I love revisiting some of my older cake recipes and introducing them to so many of my new friends here. This coconut cake is a few years old and has been on my list to revisit for months now.
Coconut Cake
I originally came up with this recipe a few years ago for a friend’s wedding. I remember it being full of flavor. However, it was a little more dense than I imagine the perfect coconut cake to be. With the idea of lightening the texture a bit, this cake has been on my mind for a while now.
Recipe Testing
As I looked at my old coconut cake recipe, I spotted a major problem. The quantity was off for three 8-inch pans. I also noticed that in the original recipe, I had a lot of liquids and fats and not quite enough flour. This was probably why it was on the denser side. When I started my first round of recipe revisions, I added more flour and sugar right off the bat. I also tried using cream of coconut (the bottled kind I like for my frosting), instead of the canned coconut – simply because I love the flavor in my frosting.

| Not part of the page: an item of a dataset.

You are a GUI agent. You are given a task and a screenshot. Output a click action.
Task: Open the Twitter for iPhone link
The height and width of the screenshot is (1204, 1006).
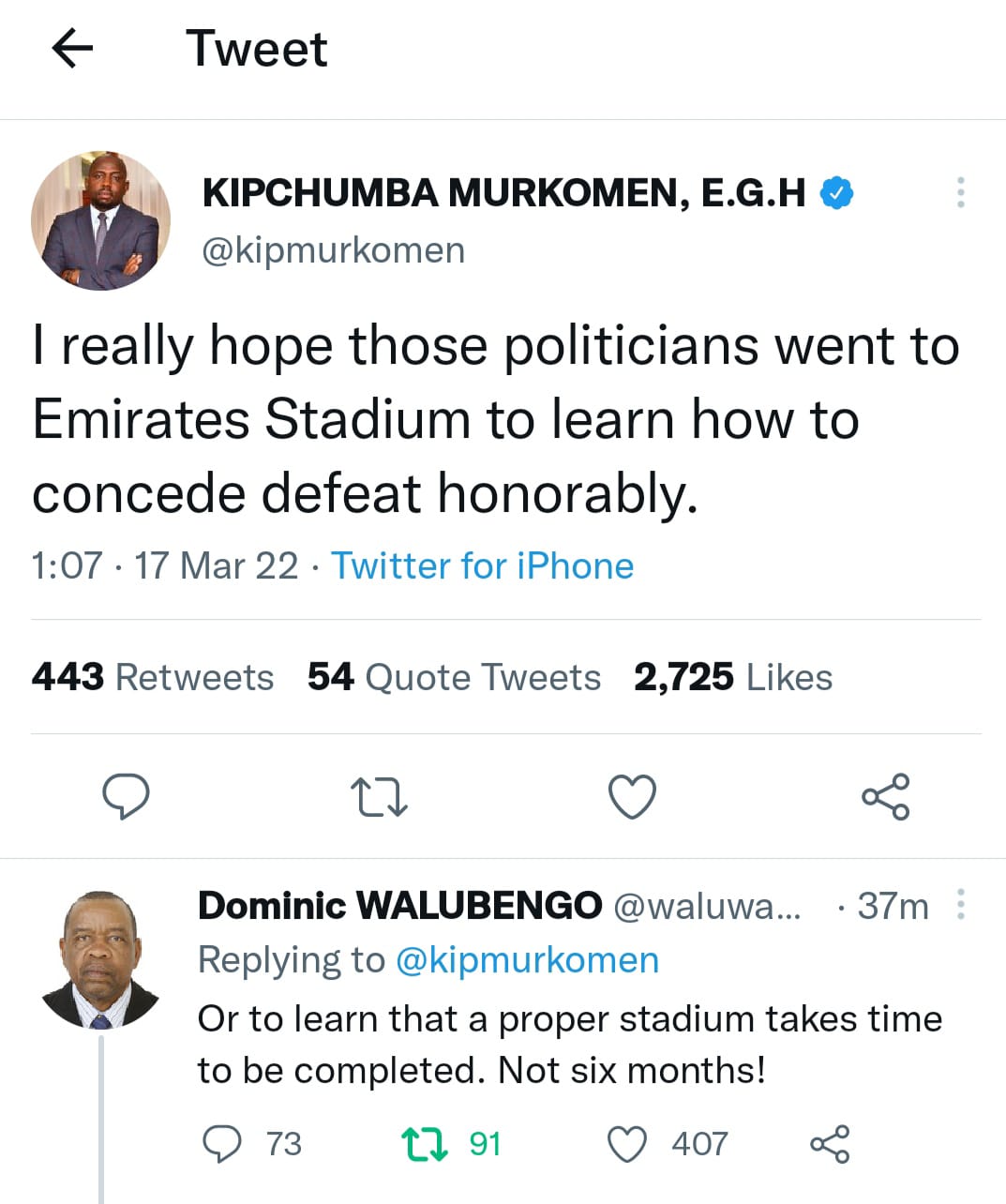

However, with the addition of granulated sugar and the bottled cream of coconut (which also has a lot of extra sugar), my cake sank. The flavor was awesome, but the cake sank and that was a no-go.
Round 2
I cut back on the granulated sugar (which tends to weigh cakes down), took out the coconut oil (not sure it was really adding anything), and kept the bottled cream of coconut. The cake still sank a little. It was also a bit overly sweet, so I decided to go back to the canned coconut cream I originally used. The canned coconut cream isn’t as sweet, but has a delicious coconut flavor.
Round 3
For round 3, I used a cup of canned coconut cream, cake flour, granulated sugar, all egg whites and a little more baking powder. This combination of ingredients are what I hoped would help get my cake to rise nicely, taste amazing, and have a light and fluffy texture.
And sure enough, success!
I am so pleased with how my new version of my Coconut Cream Cake turned out. The flavor is truly amazing and the texture is now light and fluffy! I’ve added my coconut buttercream to cover the top and sides from my Almond Joy Cake and am personally rating this cake a 10!
Enjoy!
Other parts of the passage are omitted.